Joshua dear,
You are gone without saying goodbye to us. You leave too sudden. I still remember seeing you and talking to you last week and now, all I have with me are the memories, the good memories that we shared. Everyday when I wake up, I would start counting the days without you by my side. Today would be the 6th day without you. Going to school, stepping into the faculty, I no longer see the red horse anymore, I no longer see you walking on the other end smiling at me and you walking towards me. Walking down the hallway where I used to meet u and stopped just to talk to you makes my heart break into pieces knowing that what I see now is only the memories. I think about you every seconds, I think about the words you told me every seconds, I think about your smiles every seconds, I think about you calling my name every seconds. However, my pain for your loss can never be compared with the pain your amma, appa, bambi, aunt lilly and other family members feel. They raised you up, they grew up with you and they know you better than anyone of us here.
People kept on looking at me asking each other why does pinyin look so sad because of joshua’s death? Because they do not know how close we were and how much you meant to me. I know you want me to be happy and I know you want me to be able to take good care of myself. I still remember the words you told me very clearly in my mind.
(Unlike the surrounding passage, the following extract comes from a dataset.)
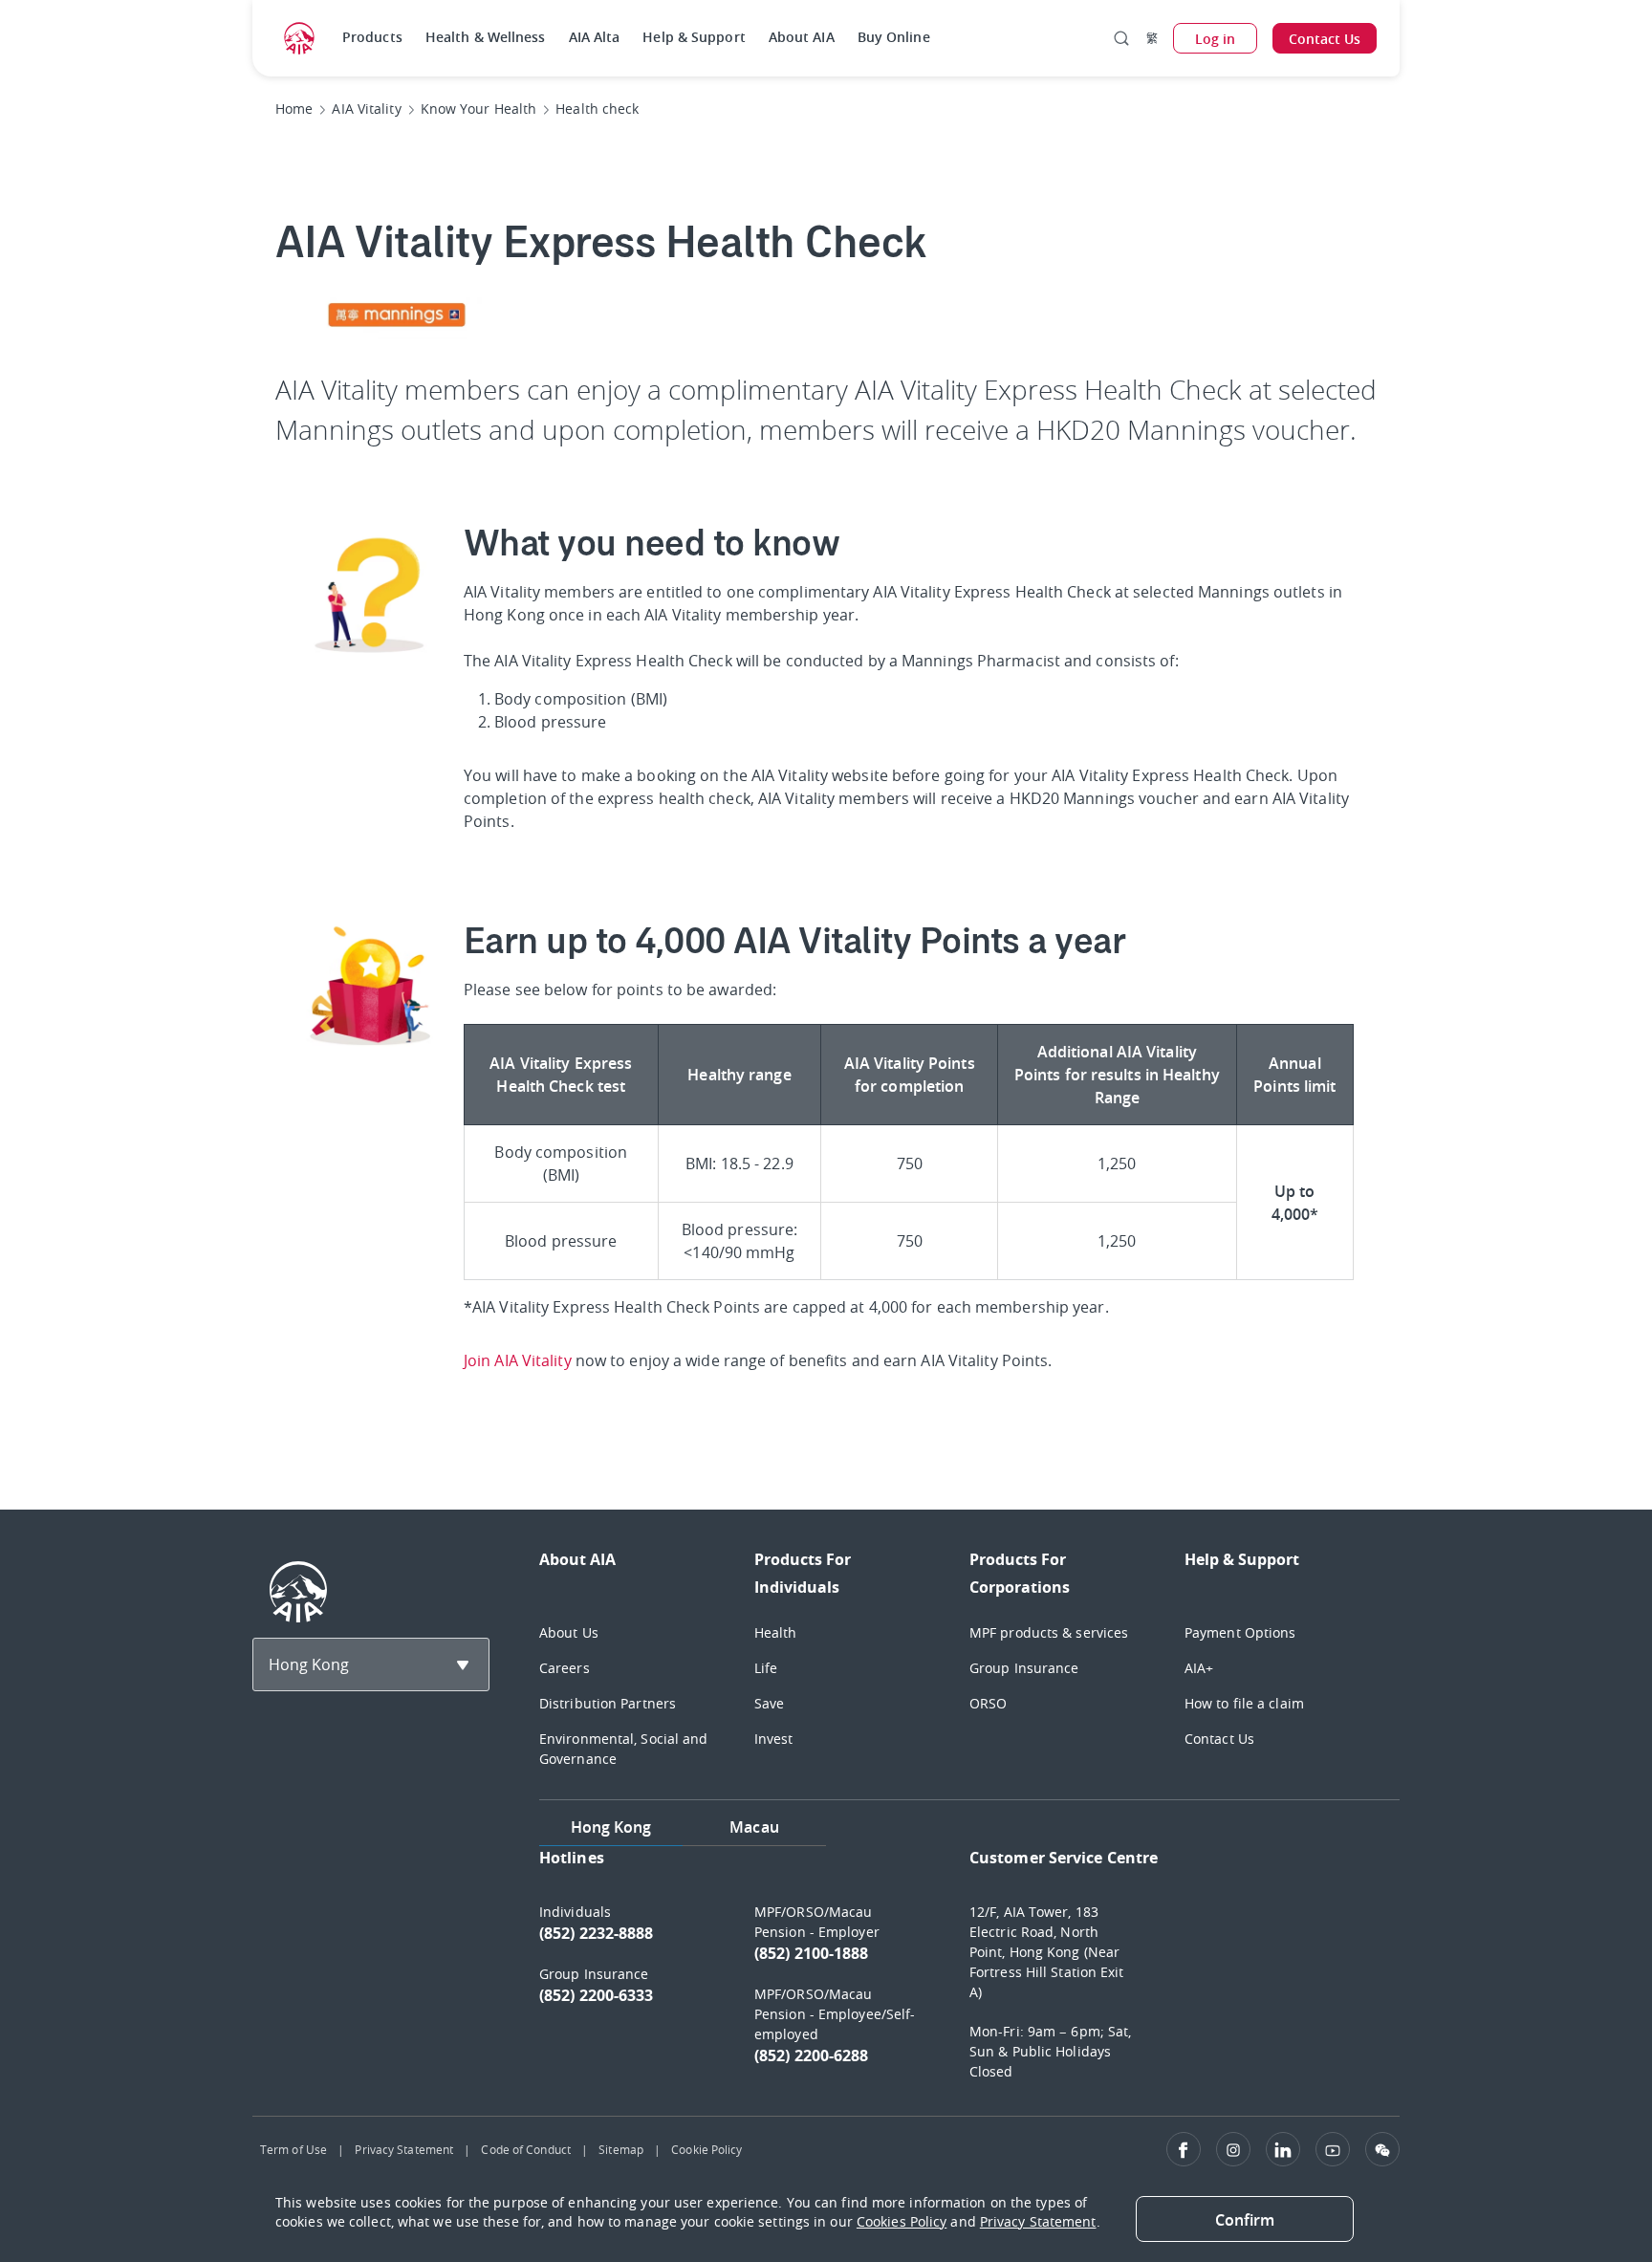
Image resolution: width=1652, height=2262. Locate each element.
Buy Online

I will and I need you to give me the strength to pull through. I do not want to disappoint you and I know that you have always cared a lot for me. Now, all I can do is to cherish those good memories we had together, to think of the words that comes from your heart to me. I will always remember that you said God sent me to you for a reason and that I will always have a special place in your heart. Those words will be in my heart forever.
The 1st question that you asked me everytime when you called me was “where you?”. Now, I will be the one who will be asking you this and I know you would be answering me with a smile saying “I am here in heaven safely in God’s arms”. I know I should not be selfish over your death as you no longer feel the pain that you used to feel during your time here. I know I should let you go. I cried so much every single day not because I do not want you to be in the place u are now, It is because I miss you very very much. I know I will be meeting you soon where you will be welcoming me with your arms open wide when I have accomplished what I have to do in this place. I will always cherish those memories in my heart and I will always love you very very much.
Ps: pls do not forget to send my regards to my dear daddy in heaven like I sent your love to your appa that day.